Wednesday, February 11, 2015

A Story from the Crusades

Apparently, some people are very upset that President Obama suggested that some Christians did bad things during the Crusades. Where does he get off saying something like that? Let me tell you a little story from the Third Crusade.

in 1191, King Richard the Lionhearted (or rather, Richard Coeur de Lion, Roi de l'Angleterre; Richard didn't speak any English) was besieging the city of Acre. The siege had been going on since before Richard had arrived in the Holy Land, and capturing Acre would be his most important victory during the Crusade. And eventually the defenders of Acre offered to surrender. 

Richard accepted their surrender and promised to spare their lives. He gave them his promise as a king that they would be spared.
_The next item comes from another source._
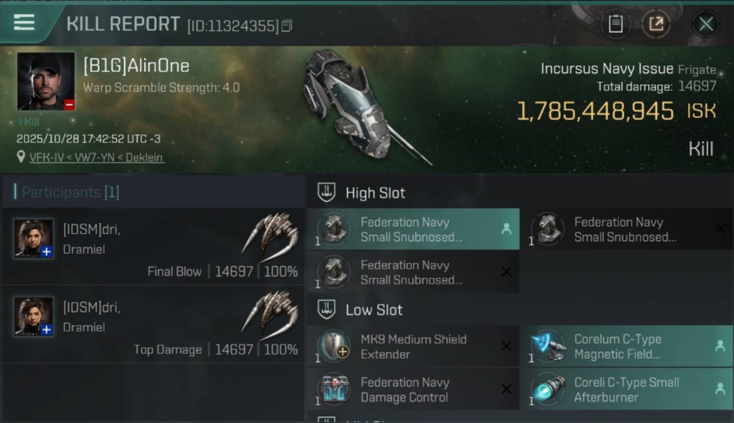The width and height of the screenshot is (734, 423).
Task: Click the Federation Navy Damage Control icon
Action: coord(334,389)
And then, naturally, Richard began negotiating a ransom deal with the Muslim Sultan, Saladin (Salah ad-Din). They made a deal that Richard would turn over his 2700 Muslim prisoners in exchange for 1500 Christian prisoners, a ransom payment in cash, and a piece of the True Cross (an object everyone involved considered a fragment of the actual cross on which Jesus had been crucified). Richard set a one-month deadline for payment. So far, so good.

When the deadline rolled around, however, Saladin was caught short and didn't have the full ransom together. When Richard and Saladin tried to work out an alternate payment plan, things got testy. Richard's idea, for what it's worth, was that Saladin hand over the money and captives he had, Richard hold onto all the Muslim prisoners, and Saladin take Richard's promise as a king that Richard would turn the hostages loose when he got the final payment. Richard figured his promise as a king should be good enough. Actually, the implication that it wasn't was fairly insulting.

Then, with negotiations stalled, Richard got angry about waiting. So he took out all 2700 prisoners and had them killed.

He did it on a hilltop outside Acre where Saladin and his army could see the executions happening. That would teach them. The fairly small Muslim army on the scene tried to rescue the prisoners, but the larger Christian army held them at bay until all the hostages were dead.

A few follow-up questions: hadn't Richard given those prisoners his promise that he would spare their lives? Why yes. Yes, he did.

And wasn't the original plan part of a prisoner exchange? What about the 1500 Christian prisoners that were supposed to be swapped for the 2700 Muslims who got killed?

I think you know what happened. Those 1500 people got executed as a reprisal. Saladin didn't really have a choice. His troops had been made to watch their fellow-Muslims executed in cold blood, and after that they weren't ready to deal with Richard, or any of the other Crusaders, at all. The whole war got bloodier and more ruthless.Once you kill your prisoners, the new rule of war becomes No prisoners.

Is there an upside to this story? Why yes. The good news is that in the Fourth Crusade, Christians did not commit any atrocities like this against Muslims.

You see, the Fourth Crusade never got to the Near East at all. It only got as far as Constantinople, the capital of Orthodox Christianity, which the Crusaders promptly sacked. Then they went back to Western Europe. The Fourth Crusade didn't do anything despicable to Muslims because the Crusaders decided to do despicable things to other Christians instead. Happy ending, right? Deus vult and all that.

This has been a brief message from History Everyone Has Known for a Long Time. Thanks.